Erst waren es die liberalen Hochburgen Seattle und San Francisco, dann der ganze Staat Kalifornien und später Massachussets, New York und Washington DC, die einen Mindestlohn in Höhe von 15 Dollar beschlossen. Als letzter kam im Januar der »Garten«-Staat New Jersey dazu. Doch bald könnte die Marke in den gesamten USA gelten.
Am Donnerstagabend hat das US-Repräsentantenhaus nun mit 231 zu 199 Stimmen - darunter auch drei Republikaner - den »Raise The Wage Act« verabschiedet. Nur sechs Demokraten aus Wechselwählerbezirken stimmten gegen das Gesetz. Initiator Bobby Scott hatte schon 2015 erfolglos eine ähnliche aber weniger ambitionierte Variante des Gesetzes eingebracht. Nachdem die Demokraten bei den Midterm-Wahlen im letzten November die Mehrheit im »House« zurückeroberten, brachte der Abgeordnete aus dem 3. Kongresswahlbezirk im US-Bundesstaat Virginia seinen nun auf einen auf den Wert von 15 Dollar verschärften Gesetzesentwurf im Januar erneut ein.
205 Abgeordnete der Demokraten hatten vorher offiziell das Gesetz unterstützt. Mindestens 219 Stimmen waren nötig, um das Gesetz zu verabschieden, aktuell stellen die Demokraten 235 Abgeordnete im Repräsentantenhaus. »Wir sind zuversichtlich, dass wir genügend Stimmen haben«, hatte Stephanie Lalle, Sprecherin von Scott zuvor gegenüber »nd« erklärt. Die Forderung sei schließlich ein »wichtiger Programmpunkt« der Demokraten.
Die Demokratenvorsitzende Nancy Pelosi hatte das Projekt den Wähler*innen der Demokraten schon im Mai 2017 versprochen, sollte man die Mehrheit in der unteren Parlamentskammer zurückerlangen. In Umfragen sprachen sich eine Mehrheit der Amerikaner für das Projekt aus, auch in den für zukünftige Mehrheiten im Parlament wichtigen Wechselwählerbezirken wollten das laut einer Umfrage vom März 65 Prozent aller Wähler.

> Einträge zum Zeigen auf Wörter und Elemente:
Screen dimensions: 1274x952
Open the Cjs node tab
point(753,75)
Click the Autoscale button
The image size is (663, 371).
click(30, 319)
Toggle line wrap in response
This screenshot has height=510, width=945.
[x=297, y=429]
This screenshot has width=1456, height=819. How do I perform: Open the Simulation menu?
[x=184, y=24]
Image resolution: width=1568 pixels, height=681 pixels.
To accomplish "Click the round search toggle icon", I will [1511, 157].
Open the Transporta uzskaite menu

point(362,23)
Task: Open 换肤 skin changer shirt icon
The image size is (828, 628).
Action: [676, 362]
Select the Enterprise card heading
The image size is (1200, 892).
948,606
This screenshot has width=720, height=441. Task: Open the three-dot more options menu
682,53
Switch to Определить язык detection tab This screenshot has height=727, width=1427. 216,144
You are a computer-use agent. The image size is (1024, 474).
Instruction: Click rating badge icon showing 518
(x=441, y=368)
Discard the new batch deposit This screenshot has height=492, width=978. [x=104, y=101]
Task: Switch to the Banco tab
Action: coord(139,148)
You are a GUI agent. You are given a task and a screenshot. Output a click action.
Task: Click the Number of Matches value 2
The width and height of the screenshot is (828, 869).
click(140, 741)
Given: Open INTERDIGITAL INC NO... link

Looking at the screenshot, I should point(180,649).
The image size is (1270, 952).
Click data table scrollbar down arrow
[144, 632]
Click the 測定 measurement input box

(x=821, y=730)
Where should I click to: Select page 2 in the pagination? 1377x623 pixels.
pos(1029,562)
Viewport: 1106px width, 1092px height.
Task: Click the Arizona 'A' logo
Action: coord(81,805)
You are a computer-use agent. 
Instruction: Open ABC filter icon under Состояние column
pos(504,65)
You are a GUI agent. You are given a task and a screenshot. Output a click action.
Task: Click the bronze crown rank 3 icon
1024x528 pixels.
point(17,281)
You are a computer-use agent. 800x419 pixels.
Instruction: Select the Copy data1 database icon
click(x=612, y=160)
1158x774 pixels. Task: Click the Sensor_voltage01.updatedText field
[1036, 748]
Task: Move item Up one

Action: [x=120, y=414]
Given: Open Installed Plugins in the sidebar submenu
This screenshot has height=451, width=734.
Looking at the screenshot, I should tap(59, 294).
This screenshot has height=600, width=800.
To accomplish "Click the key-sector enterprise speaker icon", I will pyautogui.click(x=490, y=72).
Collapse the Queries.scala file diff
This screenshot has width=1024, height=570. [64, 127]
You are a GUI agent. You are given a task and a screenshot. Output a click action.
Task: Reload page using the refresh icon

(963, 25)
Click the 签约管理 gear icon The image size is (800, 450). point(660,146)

> AUFGABENSTELLUNG: Mit welchem Stimmenverhältnis hat das US-Repräsentantenhaus laut dem Text zum Mindestlohn in den USA den »Raise The Wage Act« verabschiedet? Die Datensätze spielen hierfür keine Rolle.

> ANTWORT: Mit 231 zu 199 Stimmen.